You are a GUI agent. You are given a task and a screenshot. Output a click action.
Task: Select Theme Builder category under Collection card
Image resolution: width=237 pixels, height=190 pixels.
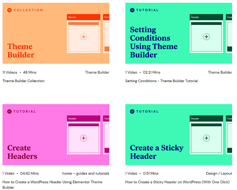point(97,72)
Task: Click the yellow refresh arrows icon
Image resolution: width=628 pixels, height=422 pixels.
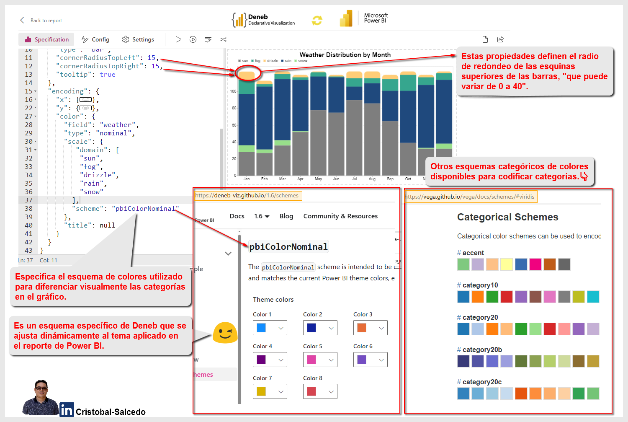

○ ○ ○

What you need to do: Please set down the records above verbatim, with each picture left out.

Solution below:
You are a GUI agent. You are given a task and a screenshot. Output a click action.
Task: Select Theme Builder category under Collection card
Image resolution: width=237 pixels, height=190 pixels.
point(97,72)
Task: Click the yellow refresh arrows icon
Image resolution: width=628 pixels, height=422 pixels.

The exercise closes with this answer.